AudioMind turns a single sentence into a fully-produced podcast. It handles scripting, ElevenLabs voice narration, AI background music, and server-side audio mixing — all from one Manus command.
No setup required. The public shared backend works out of the box. Just install and start creating.
Install:
clawhub install audiomind
Use immediately (no configuration needed):
"Use AudioMind to create a 3-minute podcast about the future of AI agents."
That's it. AudioMind uses the public shared backend by default — 20 free generations per month, no API key required.
| Variable | Required | Description |
|---|
AUDIOMIND_BACKEND_URL | Optional | Your own Vercel backend URL. Defaults to the public shared backend. |
AUDIOMIND_API_KEY | Optional | Pro API key for unlimited generations. Get one at the landing page. |
Free Tier (default): 20 generations/month tracked by IP. No configuration needed.
Pro Tier: Set AUDIOMIND_API_KEY with your Pro key for unlimited access.
Self-hosted: Deploy your own backend from github.com/wells1137/audiomind-backend and set AUDIOMIND_BACKEND_URL to your instance.
When you ask Manus to create a podcast, the agent performs these steps automatically:
Write Script — The agent uses its built-in LLM to write a structured podcast script based on your topic and desired length.
Generate Narration — POST {BACKEND_URL}/api/workflow/generate_tts with the script.
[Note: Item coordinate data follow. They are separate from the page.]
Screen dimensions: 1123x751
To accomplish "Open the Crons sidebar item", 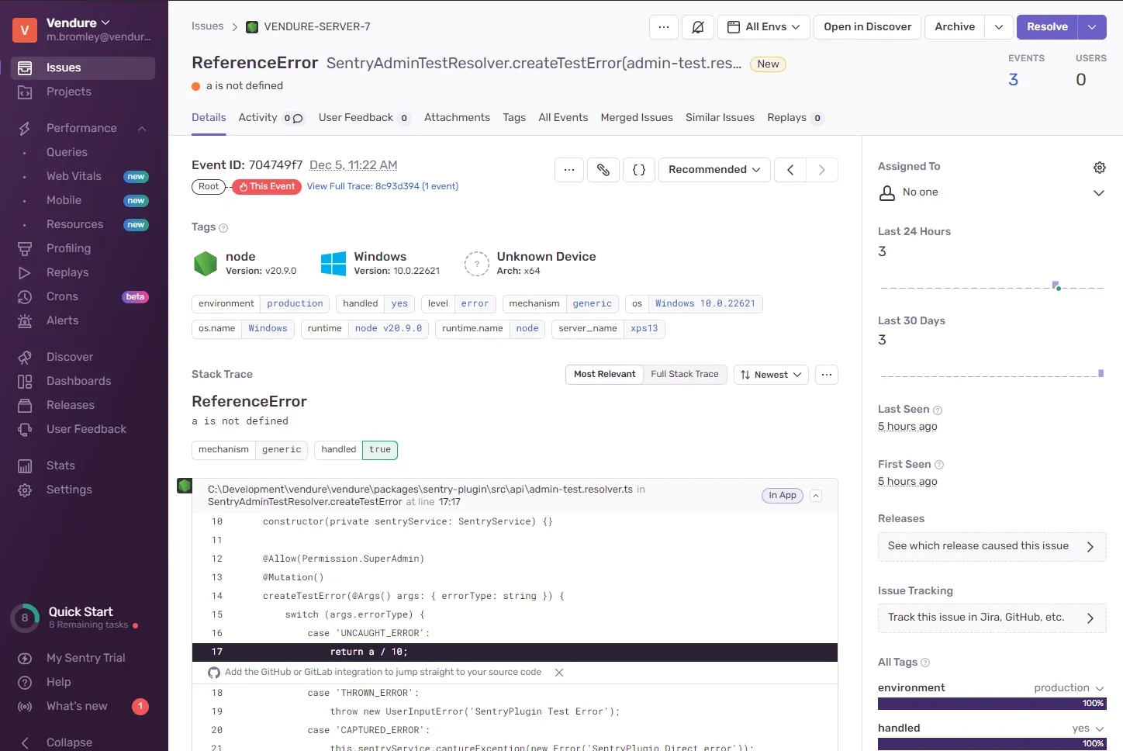I will click(x=62, y=296).
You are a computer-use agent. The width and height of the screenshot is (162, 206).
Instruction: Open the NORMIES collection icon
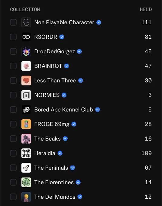pos(26,95)
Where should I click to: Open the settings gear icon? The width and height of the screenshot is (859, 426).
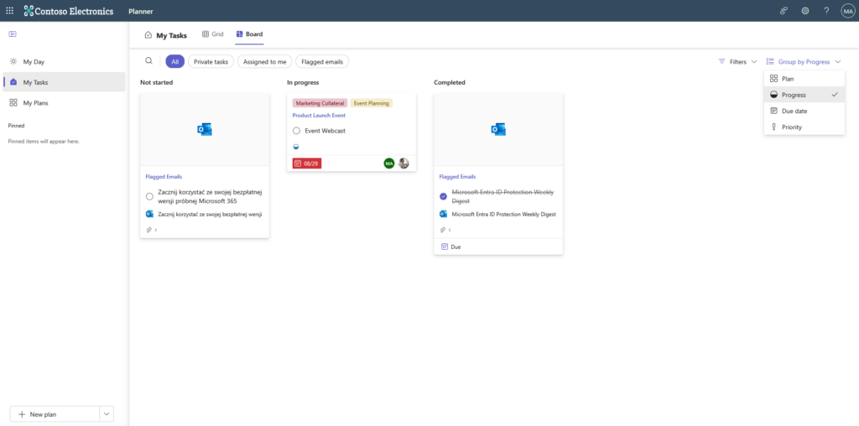click(x=805, y=11)
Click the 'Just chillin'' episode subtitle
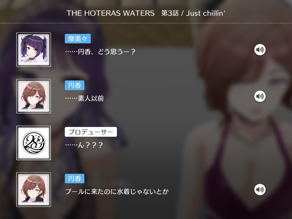 206,13

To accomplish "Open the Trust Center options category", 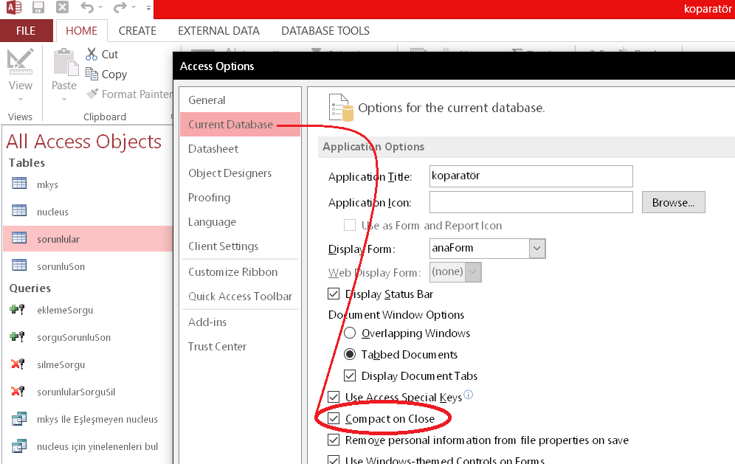I will point(217,346).
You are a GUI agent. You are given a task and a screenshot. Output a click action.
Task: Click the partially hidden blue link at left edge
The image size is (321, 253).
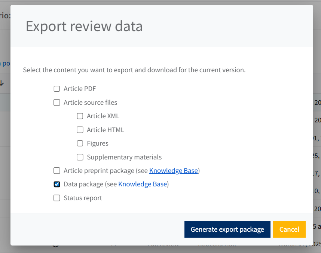tap(5, 63)
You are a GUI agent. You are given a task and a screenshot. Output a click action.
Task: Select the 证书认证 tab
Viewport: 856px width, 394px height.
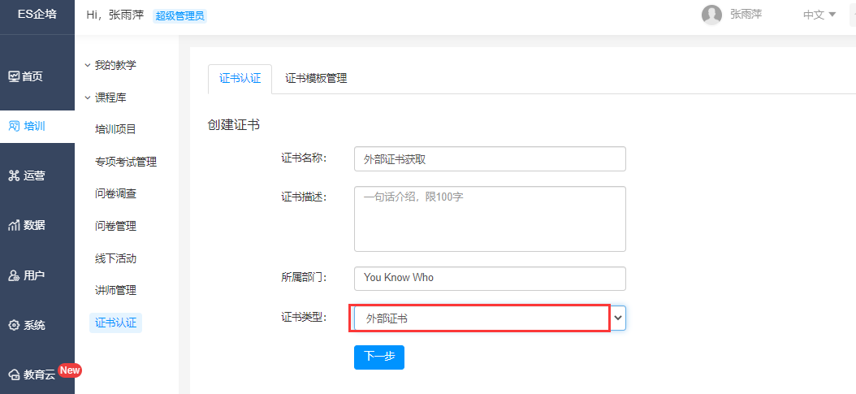click(240, 78)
Returns MP3 audio narrated by an ElevenLabs voice.
Generate Music — POST {BACKEND_URL}/api/workflow/generate_music with a mood/style prompt. Returns a background music MP3.
Upload Audio — The agent uploads both MP3 files using manus-upload-file to obtain public URLs for the mixing step.
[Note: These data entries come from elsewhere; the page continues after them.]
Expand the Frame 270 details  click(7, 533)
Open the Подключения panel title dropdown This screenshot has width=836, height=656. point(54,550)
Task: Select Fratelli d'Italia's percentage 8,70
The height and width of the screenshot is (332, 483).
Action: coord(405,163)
Mix Final Audio — POST {BACKEND_URL}/api/workflow/mix_audio with { narration_url, music_url }. The backend mixes them with proper levels using ffmpeg and returns the final podcast MP3.
Deliver — The agent saves and presents the finished podcast to you.
All API keys (ElevenLabs) are stored server-side. The skill file contains zero credentials. This architecture passes VirusTotal and ClawHub security scans. See the GitHub repo for the full backend source code.
v3.3.0 — Removed local tools/start_server.sh entirely (not needed in v3 architecture). Declared FAL_KEY as optional env. Resolves all OpenClaw metadata inconsistency warnings.
v3.1.0 — Zero-config install. Public shared backend is now the default. No AUDIOMIND_BACKEND_URL setup required for free tier users.
v3.0.1 — Added openclaw.requires metadata to declare env vars and trusted network endpoints. Resolves OpenClaw security scanner warning.
v3.0.0 — Full architecture rewrite. All commercial logic moved to Vercel backend. ElevenLabs API keys are now server-side only. Passes VirusTotal security scan.